第14話 母の話
「…ここですよ。」
薫と美世子に連れられて、フィリップは咲の家の前まで来ていた。
フィリップは薫と美世子に礼を言って別れてからチャイムを鳴らした。だが誰も出ない。
ドアに触ると、家のドアは開いていた。
しかし、中に入ると不意に包丁を突きつけられた。
「来ると思ってたわよ。大泥棒さん。」
とっさに部屋の中を見渡すと、部屋の奥に椅子に縛り付けられた咲の姿があった。
「…そろそろ全てを話す時がきたみたいね。」
そう言って母は全てを打ち明けた。
「実は私も昔は女優を目指していたの。でも芸能界に入って初めて受けたオーディションはすぐに落ちた。」
「えっ…?」
「後できいた話だけど、そのオーディションは意味の無いオーディションだったの。役は既に事務所がそのドラマの関係者にどの位お金を出すかで決まっていたの。」
「そんな…」
「それだけじゃない、役を得るために監督に身体を売る人だっていた。
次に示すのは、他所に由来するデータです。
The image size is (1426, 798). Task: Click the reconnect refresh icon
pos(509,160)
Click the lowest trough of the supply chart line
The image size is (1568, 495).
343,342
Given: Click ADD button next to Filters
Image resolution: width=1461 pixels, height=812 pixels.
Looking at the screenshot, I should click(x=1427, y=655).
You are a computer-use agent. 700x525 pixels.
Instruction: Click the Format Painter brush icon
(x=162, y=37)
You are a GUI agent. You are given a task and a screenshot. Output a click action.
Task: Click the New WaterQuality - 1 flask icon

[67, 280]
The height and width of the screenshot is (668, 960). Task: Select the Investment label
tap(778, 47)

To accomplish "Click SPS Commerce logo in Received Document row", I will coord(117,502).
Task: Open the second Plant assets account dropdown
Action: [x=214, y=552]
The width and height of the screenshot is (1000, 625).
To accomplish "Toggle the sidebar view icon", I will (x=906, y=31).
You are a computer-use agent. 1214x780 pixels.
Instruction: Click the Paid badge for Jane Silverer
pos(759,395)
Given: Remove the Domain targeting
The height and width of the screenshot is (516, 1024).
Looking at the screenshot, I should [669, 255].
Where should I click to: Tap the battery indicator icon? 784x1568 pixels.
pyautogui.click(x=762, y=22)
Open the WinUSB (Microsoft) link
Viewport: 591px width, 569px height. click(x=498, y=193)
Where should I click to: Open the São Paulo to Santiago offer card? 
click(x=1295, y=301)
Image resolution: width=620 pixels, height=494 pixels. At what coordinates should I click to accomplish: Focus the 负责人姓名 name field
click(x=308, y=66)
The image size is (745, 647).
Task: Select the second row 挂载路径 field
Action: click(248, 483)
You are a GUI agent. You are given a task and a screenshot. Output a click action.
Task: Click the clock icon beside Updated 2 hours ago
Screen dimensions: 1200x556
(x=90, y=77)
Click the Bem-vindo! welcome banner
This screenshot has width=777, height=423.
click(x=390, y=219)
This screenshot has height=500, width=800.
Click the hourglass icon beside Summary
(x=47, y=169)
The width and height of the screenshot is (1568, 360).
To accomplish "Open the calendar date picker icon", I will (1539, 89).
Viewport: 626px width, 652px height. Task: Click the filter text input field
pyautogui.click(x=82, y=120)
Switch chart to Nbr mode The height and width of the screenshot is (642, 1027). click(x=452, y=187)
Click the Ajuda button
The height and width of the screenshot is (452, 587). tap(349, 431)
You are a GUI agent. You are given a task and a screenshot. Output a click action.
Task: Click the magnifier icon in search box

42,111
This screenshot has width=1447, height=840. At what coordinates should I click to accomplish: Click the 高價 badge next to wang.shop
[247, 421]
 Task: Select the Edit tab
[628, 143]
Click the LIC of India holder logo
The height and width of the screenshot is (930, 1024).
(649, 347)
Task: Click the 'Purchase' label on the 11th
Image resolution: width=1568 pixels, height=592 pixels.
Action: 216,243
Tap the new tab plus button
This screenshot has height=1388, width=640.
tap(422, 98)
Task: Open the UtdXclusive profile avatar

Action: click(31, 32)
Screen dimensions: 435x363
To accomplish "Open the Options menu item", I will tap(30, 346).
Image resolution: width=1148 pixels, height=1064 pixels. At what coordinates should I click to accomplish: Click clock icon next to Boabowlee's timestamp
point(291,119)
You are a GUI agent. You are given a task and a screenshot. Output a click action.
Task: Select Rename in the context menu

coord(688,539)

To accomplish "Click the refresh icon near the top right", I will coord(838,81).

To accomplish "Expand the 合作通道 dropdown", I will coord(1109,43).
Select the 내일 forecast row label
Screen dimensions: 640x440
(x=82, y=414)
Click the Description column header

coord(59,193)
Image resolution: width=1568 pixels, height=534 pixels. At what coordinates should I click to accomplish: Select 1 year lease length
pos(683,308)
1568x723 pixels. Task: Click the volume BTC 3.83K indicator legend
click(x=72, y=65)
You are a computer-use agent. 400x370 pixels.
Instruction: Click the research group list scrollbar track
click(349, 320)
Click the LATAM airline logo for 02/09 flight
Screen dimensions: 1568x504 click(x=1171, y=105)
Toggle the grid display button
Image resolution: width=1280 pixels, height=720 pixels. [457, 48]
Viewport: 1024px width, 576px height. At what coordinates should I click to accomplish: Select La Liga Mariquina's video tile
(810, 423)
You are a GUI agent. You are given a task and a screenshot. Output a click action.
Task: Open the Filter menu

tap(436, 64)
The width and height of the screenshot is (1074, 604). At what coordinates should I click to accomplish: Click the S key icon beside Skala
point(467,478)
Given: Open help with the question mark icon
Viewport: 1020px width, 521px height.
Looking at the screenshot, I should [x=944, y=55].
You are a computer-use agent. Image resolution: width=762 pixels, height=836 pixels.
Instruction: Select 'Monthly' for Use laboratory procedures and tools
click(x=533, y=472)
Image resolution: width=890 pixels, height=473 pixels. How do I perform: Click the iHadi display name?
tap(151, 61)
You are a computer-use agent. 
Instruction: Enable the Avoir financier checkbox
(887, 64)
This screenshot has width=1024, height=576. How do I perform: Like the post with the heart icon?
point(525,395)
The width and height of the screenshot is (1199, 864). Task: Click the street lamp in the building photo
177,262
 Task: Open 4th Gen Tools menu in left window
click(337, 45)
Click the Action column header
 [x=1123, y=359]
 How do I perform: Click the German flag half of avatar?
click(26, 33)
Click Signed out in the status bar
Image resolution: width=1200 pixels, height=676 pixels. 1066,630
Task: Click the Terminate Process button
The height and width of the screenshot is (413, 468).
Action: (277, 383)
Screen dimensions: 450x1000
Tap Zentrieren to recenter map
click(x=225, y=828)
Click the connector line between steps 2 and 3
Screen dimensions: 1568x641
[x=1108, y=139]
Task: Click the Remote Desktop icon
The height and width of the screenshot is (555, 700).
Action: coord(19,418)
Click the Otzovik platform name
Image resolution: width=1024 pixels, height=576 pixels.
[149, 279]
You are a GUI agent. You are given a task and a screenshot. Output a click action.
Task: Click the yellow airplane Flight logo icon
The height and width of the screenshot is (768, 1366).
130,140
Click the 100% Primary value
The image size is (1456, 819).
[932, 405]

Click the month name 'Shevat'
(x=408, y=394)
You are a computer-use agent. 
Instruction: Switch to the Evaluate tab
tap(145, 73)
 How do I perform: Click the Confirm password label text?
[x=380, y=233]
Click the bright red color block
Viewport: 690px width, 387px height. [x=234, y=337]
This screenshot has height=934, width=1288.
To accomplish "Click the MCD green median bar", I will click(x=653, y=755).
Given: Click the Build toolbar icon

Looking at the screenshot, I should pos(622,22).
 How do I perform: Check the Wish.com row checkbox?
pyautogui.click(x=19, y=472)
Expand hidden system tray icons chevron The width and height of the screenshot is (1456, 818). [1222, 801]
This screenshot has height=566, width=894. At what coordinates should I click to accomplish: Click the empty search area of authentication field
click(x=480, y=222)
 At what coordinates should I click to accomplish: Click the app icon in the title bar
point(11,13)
芸能界ってのは演技力とか見た目の問題だけじゃない。結局はお金の問題だったのよ。」
「…」
「そこで私は咲…貴方のお父さんと結ばれた。でもあの男は咲が3歳の頃に他の女を作って出ていった。」
「!?」
「笑わせるわ。まさかその息子が案の定、泥棒だなんて。あなた達の関係は既に忘保ちゃんからきいているのよ。きいた時はびっくりしたけど。なんで私の娘があんなクズ男の息子なんかと泥棒なんかと付き合わなきゃいけないのよ?」
その時、包丁を突きつけられたフィリップが妙な事を言い出した。
「あのー…お母さん。特技があるんですけど見てもらえませんかね?」
「は?」
するとフィリップは急に包丁を突きつけられた喉を自分で切って、その場倒れそうになった。そして隠し持っていた拳銃で母を撃った。
「…なんてことを…!!」
母はその場に倒れた。
「見てもらえましたかね…?俺の…特技…うっ…」
フィリップもそのまま倒れた。
「そんな…どうして…駄目!!やめて、死なないで!!ねぇ死なないでってば!!お願い…」
咲は泣くしか無かった。ひたすら泣いていた。
しかしその時、
「バーカ。皮膚の表面切るだけで死ぬ訳ねえだろ…」
なんとフィリップ、もとい大介は死んでいたふりをしていただけだった。
「女優なら、こんな演技くらい見抜けなきゃ駄目じゃないか?」
「…」
咲は何も言えなかった。
そして二人は笑いながら、そして泣きながら抱き合った。